First Unmanned Air Vehicle
Originally known as the Q-12, the Lockheed D-21 prototype made its maiden flight from Area 51 in December 1964, just 3 days before Christmas. The D-21 had identical specs to the A-21 spy-plane, traveling over three times the speed of sound and at altitudes deep into the stratosphere. The Air Force and Central Intelligence Agency used the D-21 to spy over Communist China in the late 1960s. Though a landmark aircraft, the US government retired its first drone in 1971 – just two years into its operational career.
Known officially as the Tonopah Test Range, Area 52 is located 70 miles, or 112 kilometers, north of Area 51. Like its more famous counterpart, Area 52 has an airport and serves as a testing site for prototype aircraft. Area 52 has gradually generated more interest among conspiracy theorists, some of whom claim that Area 51 is just a decoy, with 52 being the real site for extraterrestrial activity.

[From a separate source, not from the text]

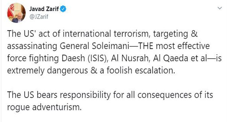Open Javad Zarif's profile photo

tap(17, 13)
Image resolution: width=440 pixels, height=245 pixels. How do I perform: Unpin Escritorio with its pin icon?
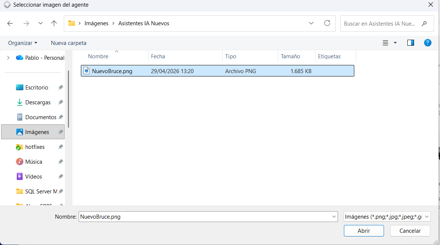[x=60, y=88]
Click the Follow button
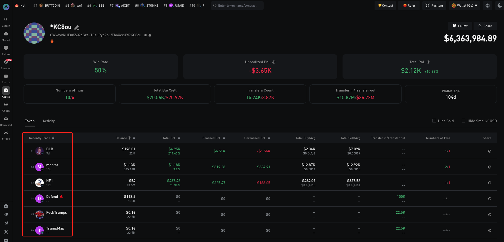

Area 51’s role as a top-secret air force testing site meant that it played host to some spectacular aircraft, one of them being the Lockheed A-12. The A-12, short for “Archangel Model 12”, was a variant of the famed SR-71 Blackbird. The A-12, which first took flight in April of 1962, could travel faster than any other plane in the world, hitting a top speed of 2,200 miles or about 3,500 kilometers-per-hour in 1963. On top of that, the A-12 could fly at altitudes up to 17 miles, or 27 kilometers, high.
The infamous military base is officially named Homey Airport. The name’s origin is unclear, but one theory has it referring to the site’s code-name of “homebase.” While Homey is the base’s official name, there are many unofficial ones used within government circles, including Dreamland, Paradise Ranch, and Watertown. So, where does the “51” come into play? From the parcel of land it sits on, of course.